▶ _LEESTEKST_
□ □ □

Vincent Vermeulen was jarenlang butler, en sinds vier jaar heeft hij zijn eigen butlerschool. In zijn boek Wat we van butlers kunnen leren pleit hij voor een galantere manier van leven. Een gesprek over volharding, schoothondjes en waarom zelfgemaakte yoghurt soms beter is dan het duurste restaurant.

Vanaf de geboorte stond vast dat Vincent butler zou worden: hij groeide op in een hotel.

Vincent Vermeulen: Ik heb op mijn vijftiende nog een poging gedaan om piloot te worden, maar dat was wishful thinking. Mijn familie baatte dat hotel al vier generaties uit, en ik kreeg dienstbaarheid met de paplepel ingegoten.

Toch heeft het nog even geduurd voor u de overstap naar het butlerschap maakte.

Klopt. Ik had met mijn broer een bedrijf en werkte honderd uur per week. Tot ik besloot om mijn aandeel te verkopen. Ik ben dan naar Engeland getrokken voor een butleropleiding. Dat was een serieuze investering. Wat me aansprak, was de mogelijkheid om iets op niveau af te werken. Ik wil alles goed doen. Weet je, mensen zijn tegenwoordig constant bezig met hun smartphone en zien niet meer wat er rond hen gebeurt. Ze vergeten te genieten. Misschien zit hun droomvrouw wel tegenover hen en merken ze dat niet.

Is het dat wat een butler doet : faciliteren zodat de klant meer kan genieten ?

Absoluut, dat is onze eerste en belangrijkste taak. Onze klanten nemen ons in dienst om tijd te hebben voor de mensen van wie ze houden of om zich te kunnen focussen op hun werk. Een ex-student werkt bij een familie die voor het eerst een butler in dienst heeft. ‘Een wereld is voor ons opengegaan’, aldus mevrouw. De butler had haar reistas gemaakt met de kledij die zij had klaargelegd. ‘Mevrouw, ik mis uw badkledij’, zei hij. Had hij dat niet gezegd, dan had ze op vakantie zonder gestaan. Een butler is een luxe, maar ook een verrijking. Simpel voorbeeld : je hoeft niet naar de bakker ’s morgens, dus heb je meer tijd voor je kinderen. Een van onze butlers kreeg van zijn opdrachtgever de vraag wat de dresscode black and white betekende ; was dat nu een black of een white tie ? Waarop de butler antwoordde dat het volgens hem een themafeest was in zwart-wit. Die man had dat niet door en leerde dus van zijn butler, die hiërarchisch onder hem staat. Dat is het respect dat we zoeken.

□ □ □

▶ _GEGEVENS_

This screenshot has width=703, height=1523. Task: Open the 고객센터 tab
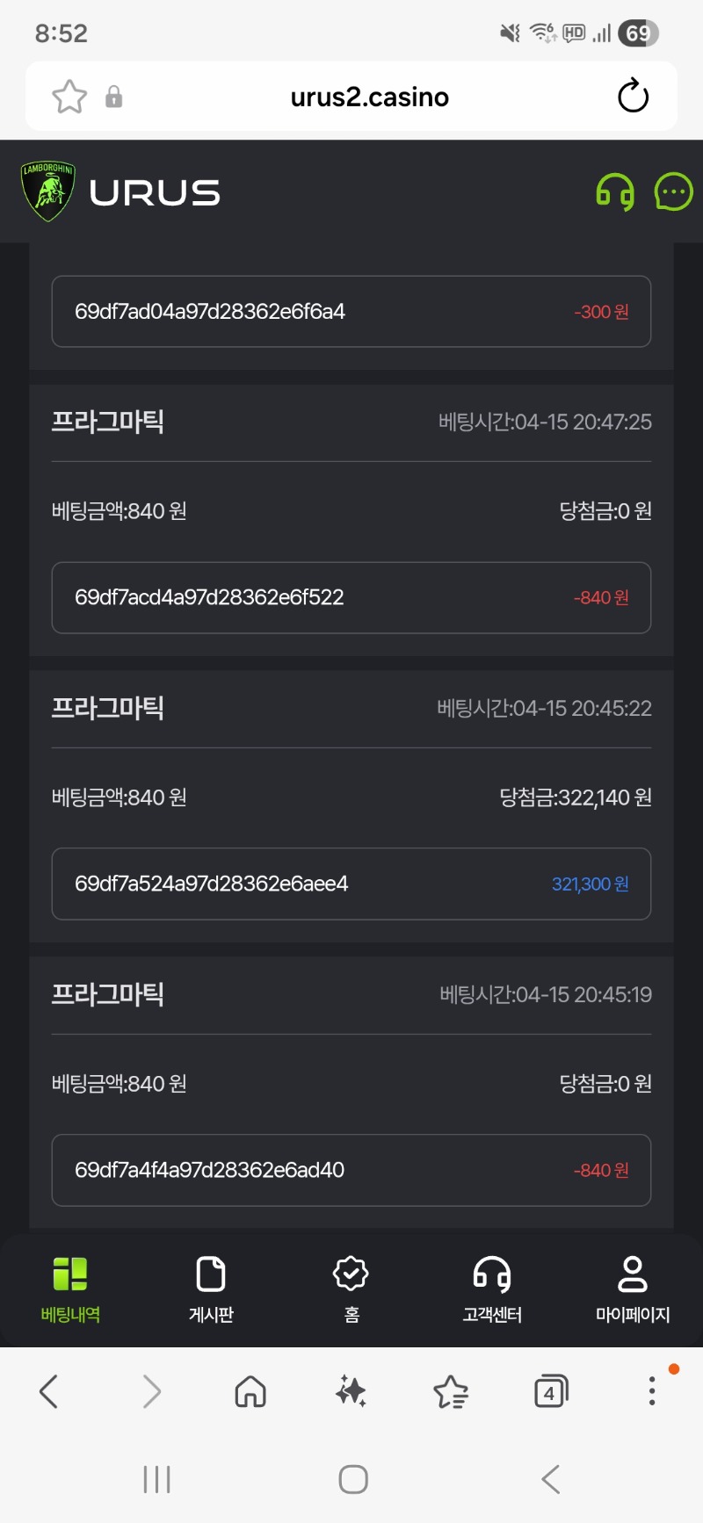492,1288
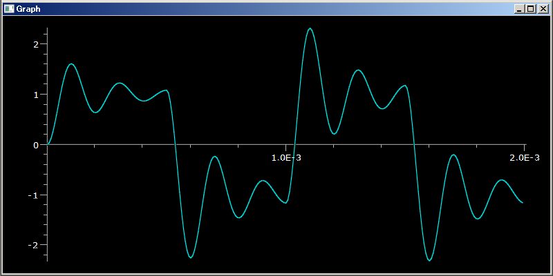Minimize the Graph window
The image size is (553, 276).
pyautogui.click(x=519, y=9)
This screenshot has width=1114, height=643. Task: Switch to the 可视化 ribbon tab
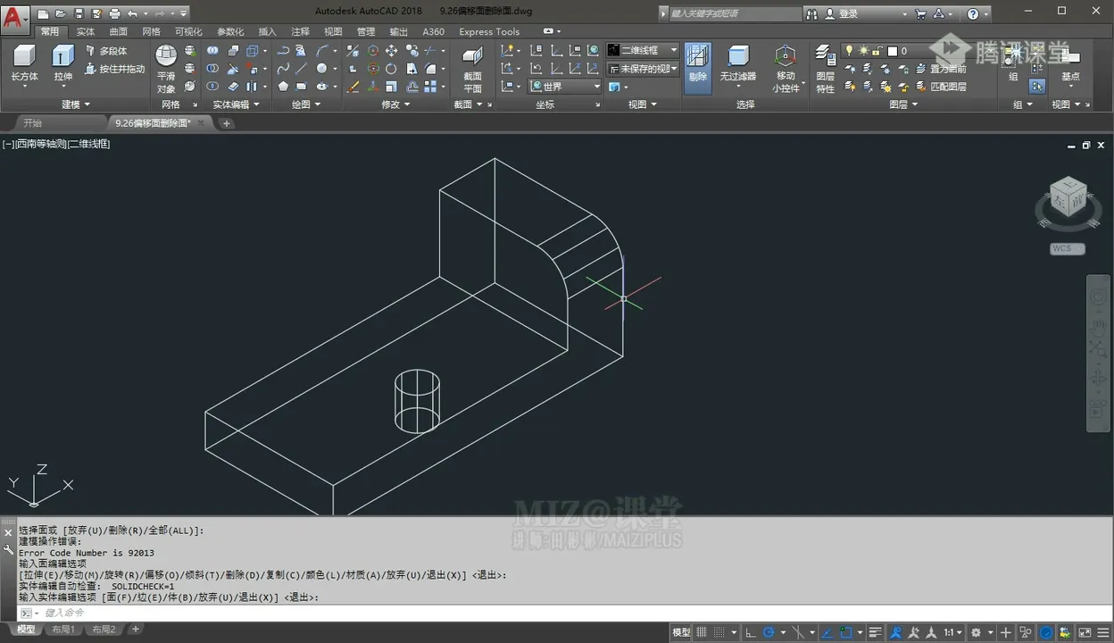pos(188,30)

□ □ □

▶ _OPDRACHT_
Geef uit het interview over butlers letterlijk het stuk van "Vincent Vermeulen: Ik" tot en met "de paplepel ingegoten.".

▶ _OPLOSSING_
Vincent Vermeulen: Ik heb op mijn vijftiende nog een poging gedaan om piloot te worden, maar dat was wishful thinking. Mijn familie baatte dat hotel al vier generaties uit, en ik kreeg dienstbaarheid met de paplepel ingegoten.